答える問題
1. 西八王子の壁画についての文章で、塗料を提供したのはどこの会社ですか。
2. 西八王子の壁画についての文章を、最後の文のあとから続けて書いてください。

読む文章
NISHIHACHI ART SUNDAY
- Shinjiro Tanaka

- 4月2日
- 読了時間: 2分

NISHIHACHI ART SUNDAY
西八王子渡ビル(東京)
クライアント:西八王子渡ビル
企画:TokyoDex
塗料提供:ヌリーズ株式会社
本プロジェクトは、TokyoDexおよび地域の関係者とともに、西八王子の街を活性化することを目的として実施された参加型壁画である。
本作はあらかじめ完成されたデザインを提示するのではなく、地域との対話を通じて変化していくプロセスとして構想された。当初は、人々の想いやつながりが絡み合うイメージや、周辺環境を反映した構成が検討されていたが、制作の進行とともに実際の身体性や環境条件が作品に影響を与えていった。
制作初日、構図そのものを見直す判断がなされた。高所へのアクセスや安全性、子どもたちの参加のしやすさを考慮し、構成を上下に分けることで、誰もが無理なく関われる形へと再設計された。

データの抜き出し
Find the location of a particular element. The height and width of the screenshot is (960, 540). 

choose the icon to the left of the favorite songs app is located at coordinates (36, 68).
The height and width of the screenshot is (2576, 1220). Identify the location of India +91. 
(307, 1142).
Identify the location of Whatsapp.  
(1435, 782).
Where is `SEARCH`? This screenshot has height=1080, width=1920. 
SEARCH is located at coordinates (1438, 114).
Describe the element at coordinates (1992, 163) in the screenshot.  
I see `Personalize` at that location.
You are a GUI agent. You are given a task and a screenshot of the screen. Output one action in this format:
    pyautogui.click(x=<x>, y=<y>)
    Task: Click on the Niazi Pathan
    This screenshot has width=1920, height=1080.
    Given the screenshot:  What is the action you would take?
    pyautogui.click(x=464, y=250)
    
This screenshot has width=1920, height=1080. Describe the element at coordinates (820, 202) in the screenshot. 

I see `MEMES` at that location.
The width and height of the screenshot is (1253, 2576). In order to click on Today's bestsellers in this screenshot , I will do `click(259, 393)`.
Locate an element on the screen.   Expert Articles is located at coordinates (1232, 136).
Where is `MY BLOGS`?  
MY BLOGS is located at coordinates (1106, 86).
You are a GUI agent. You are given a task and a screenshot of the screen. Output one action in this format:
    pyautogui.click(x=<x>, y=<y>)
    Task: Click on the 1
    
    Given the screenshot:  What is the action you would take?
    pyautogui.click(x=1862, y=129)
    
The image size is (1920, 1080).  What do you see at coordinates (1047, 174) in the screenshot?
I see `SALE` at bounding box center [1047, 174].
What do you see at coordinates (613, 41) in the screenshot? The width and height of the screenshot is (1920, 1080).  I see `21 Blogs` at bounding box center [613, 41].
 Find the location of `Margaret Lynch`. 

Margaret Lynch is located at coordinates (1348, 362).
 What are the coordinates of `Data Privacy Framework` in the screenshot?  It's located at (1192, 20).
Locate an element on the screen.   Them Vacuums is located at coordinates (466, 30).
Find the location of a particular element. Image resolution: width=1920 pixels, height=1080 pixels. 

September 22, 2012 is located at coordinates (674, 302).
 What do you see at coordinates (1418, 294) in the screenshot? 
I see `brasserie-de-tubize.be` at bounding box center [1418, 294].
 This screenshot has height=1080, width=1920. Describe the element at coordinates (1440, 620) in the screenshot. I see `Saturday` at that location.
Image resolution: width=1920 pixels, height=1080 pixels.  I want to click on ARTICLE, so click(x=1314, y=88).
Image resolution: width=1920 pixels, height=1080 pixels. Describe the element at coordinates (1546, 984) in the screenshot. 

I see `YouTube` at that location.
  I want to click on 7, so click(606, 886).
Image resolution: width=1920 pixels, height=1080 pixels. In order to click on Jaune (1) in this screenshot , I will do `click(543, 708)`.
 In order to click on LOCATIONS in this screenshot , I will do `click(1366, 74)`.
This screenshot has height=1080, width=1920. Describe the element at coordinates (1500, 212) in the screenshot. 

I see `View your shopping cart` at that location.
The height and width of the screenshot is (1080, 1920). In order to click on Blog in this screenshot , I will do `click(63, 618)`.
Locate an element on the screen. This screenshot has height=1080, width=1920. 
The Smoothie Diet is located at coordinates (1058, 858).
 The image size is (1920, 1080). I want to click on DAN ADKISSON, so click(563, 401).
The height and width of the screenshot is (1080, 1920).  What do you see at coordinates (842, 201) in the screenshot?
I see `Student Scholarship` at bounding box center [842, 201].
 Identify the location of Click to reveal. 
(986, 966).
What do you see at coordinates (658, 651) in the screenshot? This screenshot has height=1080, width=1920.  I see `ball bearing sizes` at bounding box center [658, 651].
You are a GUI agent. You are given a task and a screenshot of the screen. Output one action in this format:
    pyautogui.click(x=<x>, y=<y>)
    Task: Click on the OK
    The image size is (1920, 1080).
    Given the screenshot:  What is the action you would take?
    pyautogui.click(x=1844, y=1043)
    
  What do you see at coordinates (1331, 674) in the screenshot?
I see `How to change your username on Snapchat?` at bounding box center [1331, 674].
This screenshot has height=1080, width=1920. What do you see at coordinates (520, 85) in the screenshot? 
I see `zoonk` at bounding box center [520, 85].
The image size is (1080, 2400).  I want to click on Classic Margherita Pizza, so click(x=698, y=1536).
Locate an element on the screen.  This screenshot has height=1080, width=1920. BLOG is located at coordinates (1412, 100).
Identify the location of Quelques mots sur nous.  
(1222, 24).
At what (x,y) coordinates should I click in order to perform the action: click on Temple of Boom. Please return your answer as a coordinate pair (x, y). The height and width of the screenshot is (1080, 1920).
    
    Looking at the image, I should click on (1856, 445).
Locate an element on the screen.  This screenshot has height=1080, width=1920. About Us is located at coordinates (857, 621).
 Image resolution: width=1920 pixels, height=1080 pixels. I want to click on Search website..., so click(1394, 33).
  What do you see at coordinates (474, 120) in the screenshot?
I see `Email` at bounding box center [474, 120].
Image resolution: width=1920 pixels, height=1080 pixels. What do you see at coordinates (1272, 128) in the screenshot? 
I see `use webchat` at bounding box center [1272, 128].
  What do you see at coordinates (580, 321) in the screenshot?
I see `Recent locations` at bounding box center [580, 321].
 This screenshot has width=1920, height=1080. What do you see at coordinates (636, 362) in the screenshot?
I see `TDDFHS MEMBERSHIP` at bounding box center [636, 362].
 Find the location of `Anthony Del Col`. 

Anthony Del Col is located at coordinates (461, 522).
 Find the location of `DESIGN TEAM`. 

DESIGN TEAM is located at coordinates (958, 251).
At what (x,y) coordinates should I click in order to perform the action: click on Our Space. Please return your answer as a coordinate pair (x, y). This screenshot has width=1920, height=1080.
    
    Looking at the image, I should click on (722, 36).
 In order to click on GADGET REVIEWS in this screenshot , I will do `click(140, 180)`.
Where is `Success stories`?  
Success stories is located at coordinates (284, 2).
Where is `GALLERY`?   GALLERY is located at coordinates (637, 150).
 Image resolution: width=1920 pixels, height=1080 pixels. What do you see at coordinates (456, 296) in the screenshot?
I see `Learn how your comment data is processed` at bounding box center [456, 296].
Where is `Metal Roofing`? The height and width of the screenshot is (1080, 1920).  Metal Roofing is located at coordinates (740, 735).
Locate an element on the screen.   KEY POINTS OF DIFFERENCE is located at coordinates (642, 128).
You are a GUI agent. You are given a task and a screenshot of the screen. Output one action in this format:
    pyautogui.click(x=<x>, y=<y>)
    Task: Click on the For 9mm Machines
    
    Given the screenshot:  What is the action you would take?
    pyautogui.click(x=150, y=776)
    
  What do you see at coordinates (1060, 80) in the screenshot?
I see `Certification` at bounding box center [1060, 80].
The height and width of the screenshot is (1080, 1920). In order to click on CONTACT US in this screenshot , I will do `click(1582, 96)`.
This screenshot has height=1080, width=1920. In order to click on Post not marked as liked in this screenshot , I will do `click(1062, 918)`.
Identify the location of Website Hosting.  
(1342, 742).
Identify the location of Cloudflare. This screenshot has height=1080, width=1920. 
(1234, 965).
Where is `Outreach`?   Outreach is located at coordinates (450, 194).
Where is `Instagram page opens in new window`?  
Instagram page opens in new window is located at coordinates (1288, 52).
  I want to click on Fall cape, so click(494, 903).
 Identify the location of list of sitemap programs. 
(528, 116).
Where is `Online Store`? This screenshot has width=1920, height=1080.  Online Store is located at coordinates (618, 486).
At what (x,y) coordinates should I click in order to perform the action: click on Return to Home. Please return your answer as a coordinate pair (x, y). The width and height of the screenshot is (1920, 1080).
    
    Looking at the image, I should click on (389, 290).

問題ごとの答え
1. ヌリーズ株式会社です。

2.
イベント当日には、大人も子どもも同じ目線で空間に入り込み、絵を描く行為が展開された。塗るだけでなく、投げる、重ねるといった行為が自然と生まれ、制作は制御されたものから解放されたものへと変化していった。
制作の途中では、アーティストが描いた線と参加者が描いた線を意図的につなぐことで、作者と参加者の境界を曖昧にし、個と集団の表現が一体化する構造が生まれた。
結果としてこの壁画は、完成されたイメージではなく、関わった人々のエネルギーの痕跡として存在している。はみ出しや揺らぎをそのまま受け入れ、枠組みから解放された状態を肯定する作品となっている。
制限や閉塞感が続く時代の中で、本プロジェクトは一時的な解放の場を生み出した。共に描くという行為を通じて、人が本来持つ自由や可能性がまだ失われていないことを示している。